At a glance.
- Privacy risks associated with distance learning.
- Data breach in Warner Music e-commerce sites.
- Marketing firm's misconfigured AWS bucket exposes PII.
Academic year opens with privacy risks attendant on remote learning.
The academic year in many countries is beginning with distance learning, and this has been adopted as a measure of protection against COVID-19 during the continuing pandemic. Distance-learning brings with it an expanded attack surface and a correspondingly heightened risk to privacy. While the attack that's drawn the most attention so far has been the distributed denial-of-service attack that crippled the opening of school in the Miami-Dade School District (the apparent motive was truancy as opposed to extortion, and a sixteen-year-old high school junior has been arrested, the New York Times reports), the risk isn't confined to denial-of-service, nor is it confined to the United States. The UK’s Department for Education has told schools to be on the lookout for cyberattacks in the young academic year.
There are privacy risks to home networks implicit in distance learning. The student who learns from home exposes the home to whatever badness is going on in the schools’ networks. KNX 10.70 News Radio in Los Angeles points out that “Hackers attacking school districts could end up in your living room via remote learning.”
Warner Music discloses a data breach in e-commerce sites.
Warner Music Group has disclosed a data breach in several e-commerce sites it operates. The data were potentially vulnerable to unauthorized access between April 25th and August 5th of this year. The exposure is also a potentially serious one, since the potentially compromised information included "name, email address, telephone number, billing address, shipping address, and payment card details (card number, CVC/CVV and expiration date)." Warner Music is investigating, but the company says that customers who paid via PayPal are apparently safe. BleepingComputer says it looks like a Magecart caper, and Warner’s disclosure throws some shade in the general direction of a third-party it works with to run the sites. Warner is offering its affected customers, whom it's contacted in the course of disclosure, twelve months of free identity protection through Kroll. Those services include credit monitoring, fraud consultation, and identity theft restoration.

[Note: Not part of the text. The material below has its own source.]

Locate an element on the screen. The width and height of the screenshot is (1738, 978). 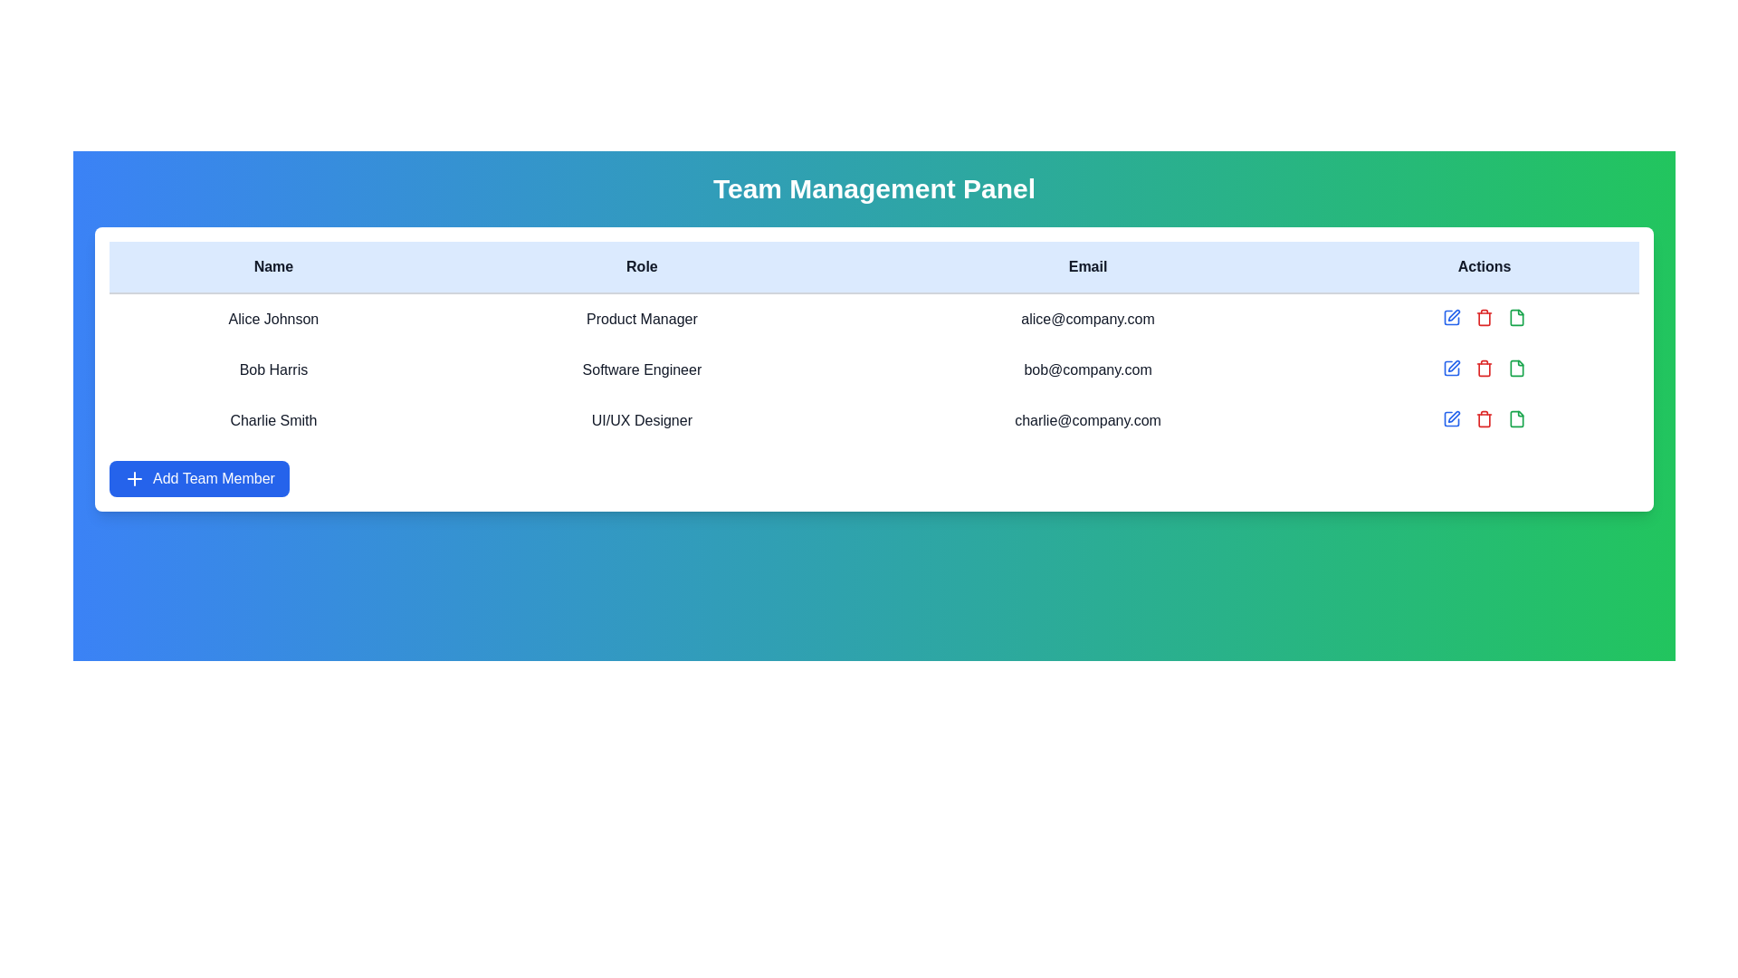
the gray file icon with a folded top-right corner located in the 'Actions' column of the last row of the data table is located at coordinates (1516, 317).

View Media sustains data exposure incident.
Online marketing company View Media has inadvertently exposed millions of individual records pertaining to US citizens, according to CyberNews. It's another case of a misconfigured AWS S3 bucket. The data included full names, email and street addresses, phone numbers and ZIP codes. These were contained in more than five-thousand files, which included some seven-hundred statements-of-work for targeted email and direct mail advertising campaigns as well as CSV and XLS files that held 23,511,441 unique records. These were the ones that held the personally identifiable information.